When we stopped for lunch that day, our drivers drew a game board in the sand and used stones and camel droppings to designate the light and dark pieces. The stones were the dark ones.
When we stopped for the day at tea time, we set up our campsite at the base of Erg Chebbi’s 800-foot dune.
After tea, we shifted to wine; nothing like a mellow buzz on a warm, sunny afternoon in the Sahara. Within minutes, however, the wind began to blow, the temperature plummeted, and it began to rain. While we huddled out of the elements in our dining tent, we were served a lamb, vegetable, and potato tajine, and while the storm raged outside, we got to know one another other better by swapping our best stories.
The next morning we divided into teams. “A” team would hike over the 800-foot dune, and “B” team would ride camels around the dune. We would meet at a small oasis on the far side.
Because the rain had packed the dune, the climbing was a little easier, but it was still a struggle. Since we slid down one foot for every three we climbed, the 800-foot dune became a 1,200-foot dune. The view of the vast sweep of the Sahara from the top of that dune seemed to swallow up our rather insignificant camel caravan below.
Once over the crest of the dune, our view was of nothing but blue sky and orange dunes. The light on the dunes was flat except where spectacular sunlight poked through holes in the clouds and turned the dunes to a fiery orange.
Having climbed up 800 feet, we’d earned a chance to run down 800 feet. However, I lost my footing and tumbled “ass over tea kettle” for fifty yards. I was glad my camera was in a Ziplock baggie.
Once we rejoined “B” team, we led our camels out of the dunes to the tent where lunch was being served. While we ate, the sky over Algeria, forty kilometers to the east, became as black as coal, and rain fell in sheets. Dust devils danced across the plains just in front of us and made for great photos against the dark sky beyond.

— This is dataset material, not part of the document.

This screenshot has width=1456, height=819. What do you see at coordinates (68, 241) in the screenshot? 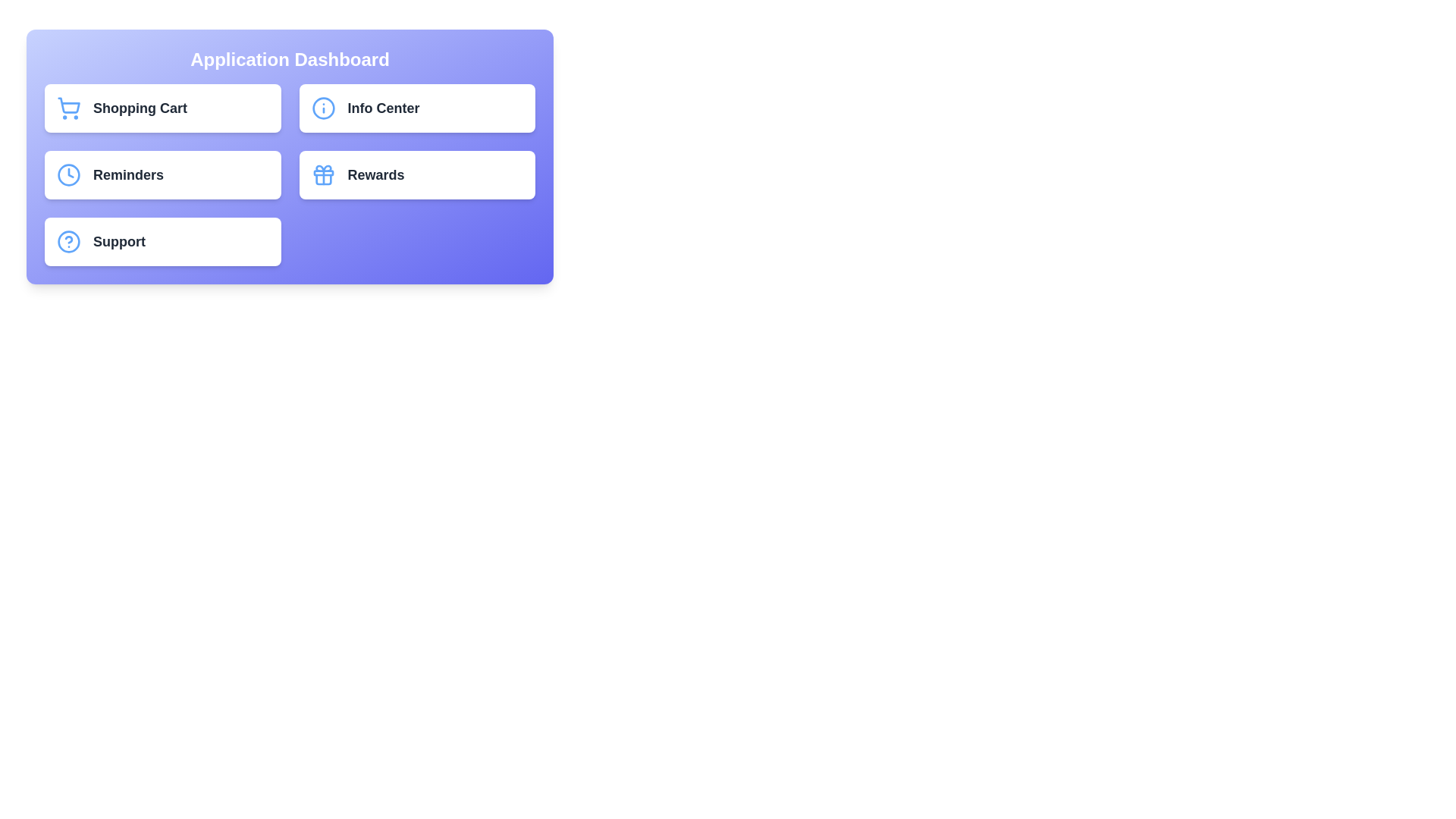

Back on our camels, we made our way across the hammada, the flat, pebble-littered, hard-packed sand that covers 70% of the Sahara, to the main north-south, east-west intersection for that part of the desert. Where vague tire tracks formed a cross, a single white stone among the millions of black ones proved an adequate marker. We signaled for a left turn and followed the tracks west to a French cafe.

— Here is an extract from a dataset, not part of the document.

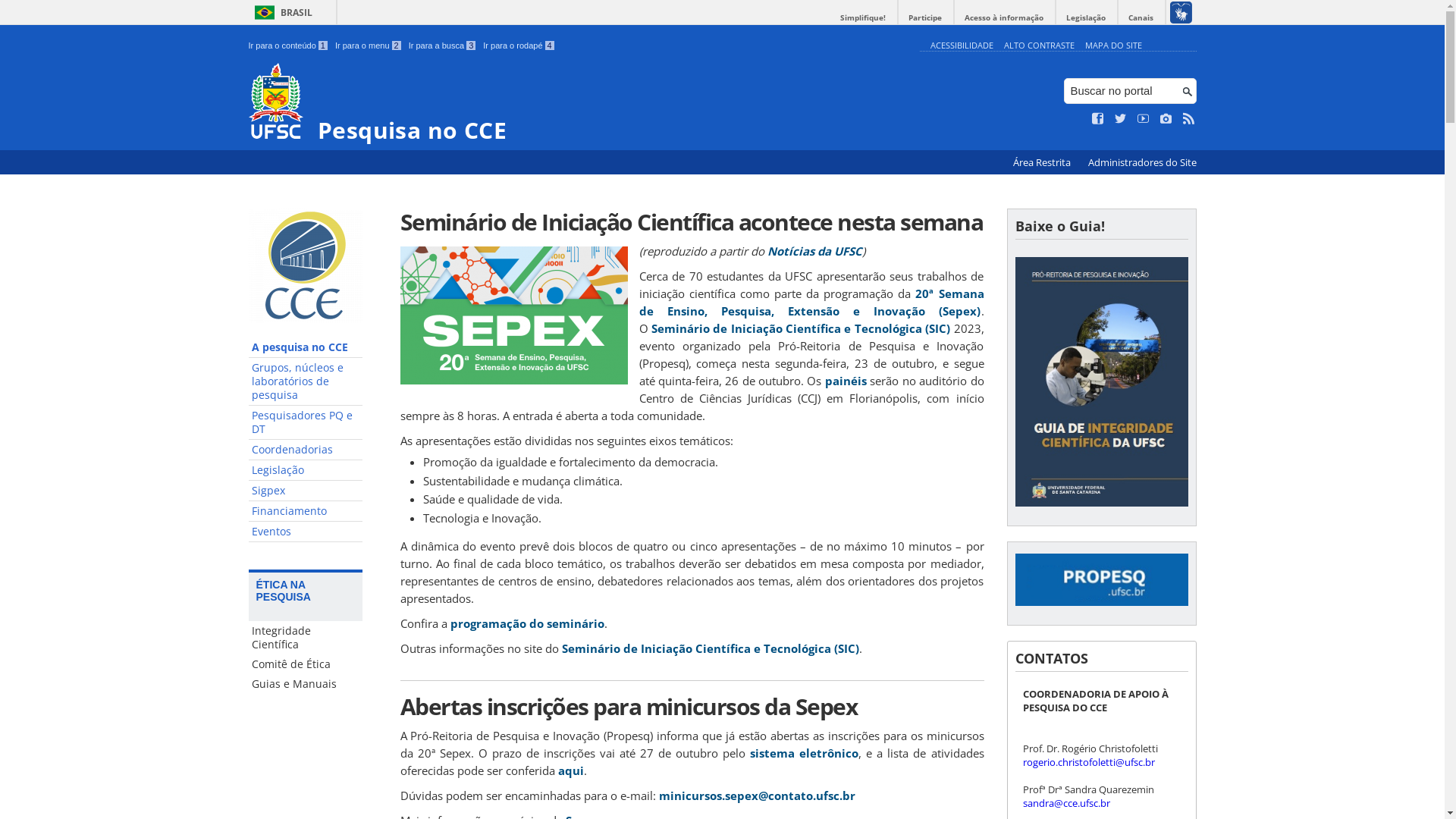  What do you see at coordinates (1141, 162) in the screenshot?
I see `'Administradores do Site'` at bounding box center [1141, 162].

The back patio of the cafe overlooked a rent-a-camel lot, and we sat in the sun, happy to be off our camels for a while, and enjoyed our first soda in days.
The sun, which had clouded over during lunch, reappeared, and the last section of dunes was the most spectacular.
It was late afternoon when we said good-bye to our camel drivers, jumped back in the Land Rovers, and flew over the desert to Erfoud following tire tracks when we could find them and leaving our own when we couldn’t.